Rail travel - which began in the United States in 1830 with the first section operated by the Baltimore and Ohio Railroad and in Europe in 1838 with the London and Birmingham Railway - together with Samuel Morse's (1791-1872) invention of the telegraph led to more, as well as faster, communication between not just towns but countries too. The inconvenience of multiple time zones became all the more obvious, especially in countries with a large east-west expanse such as the United States whose many private railroads each ran to its own time. And so it was that in 1883 railway companies in the US and Canada agreed to divide their territory into five equal zones, thus introducing the entirely new concept of "time zone". The following year, delegates to the International Meridian Conference in Washington succeeded in reaching an agreement whereby the Earth was divided into 24 one-hour zones, calculated from a prime meridian that ran through the London borough of Greenwich.
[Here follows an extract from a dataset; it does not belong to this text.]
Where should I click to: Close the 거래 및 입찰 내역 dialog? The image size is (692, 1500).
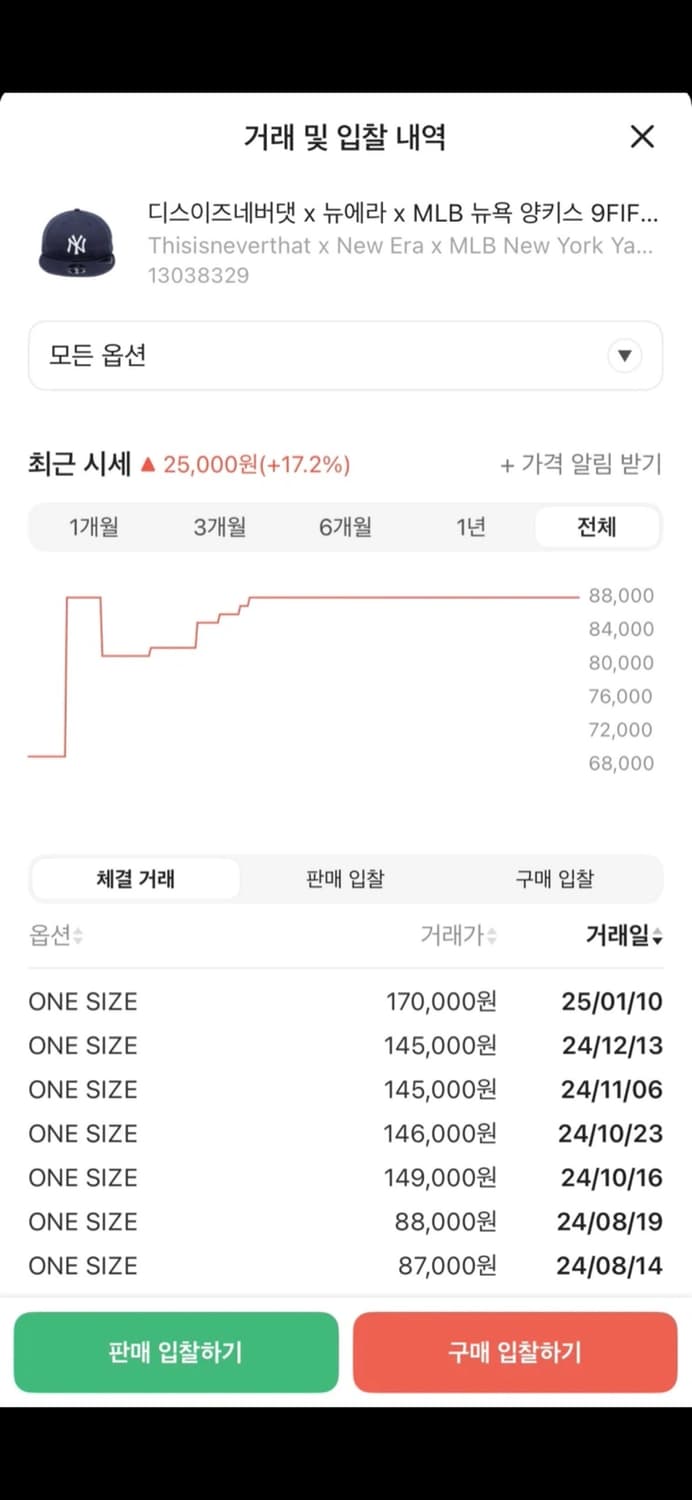click(x=642, y=137)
Greenwich Mean Time (GMT) was thus adopted as the base for civil time. Calculated from true solar time in Greenwich, it would play an important role in conquering the skies. Indeed, rail travel shortened distances in the nineteenth century but this would be nothing compared with the airplanes that made long-haul flight a reality in the twentieth century. The ability to connect two cities thousands of miles apart in just a few hours demanded a single reference time. This would be GMT, used by pilots and air traffic controllers for calculating flight plans.

Grand Seiko - Evolution 9 - Spring Drive - Chronograph GMT - 9r96 - 2022

Evolution 9 - Spring Drive - Chronograph GMT - 9r96 - 2022

Launched in 1940, Universal's Aéro-Compax was the first chronograph to be made for pilots, specifically Brazilian pilots. In addition to 30-minute and 12-hour counters, it features a subdial at 12 o'clock with hour and minute hands that could be set, by means of a crown at 9 o'clock, to a reference time (such as the start time of a mission). The hands on this subdial weren't connected to the movement, hence didn't move.

In 1954 Rolex introduced the GMT-Master which prefigured all future GMT watches. Developed in partnership with Pan American Airways (better known as Pan Am), it has a second central hour hand that makes one rotation in 24 hours. An arrow tip points to a 24-hour scale on the bezel. The other hour hand can be separately adjusted, thanks to a clutch.

Subsequently, a multitude of brands would roll out their own dual-time or multiple time zone watches. Heuer presented the Twin-Time in 1955 along the same lines as the GMT-Master but with a second hour hand that rotated over 12 hours. Omega launched the Flightmaster, the first chronograph with a GMT hand, in 1969. Rolex reissued its historic dual-time in 1982 as the GMT-Master II. And in 1994 Ulysse Nardin became the first to use two pushers to move the hour hand forwards or backwards in one-hour jumps on the GMT +/-.

Since 1972 GMT has been replaced by UTC (Coordinated Universal Time) which is based on international atomic time. Even so, watchmakers continue to refer to their dual-time watches as GMT.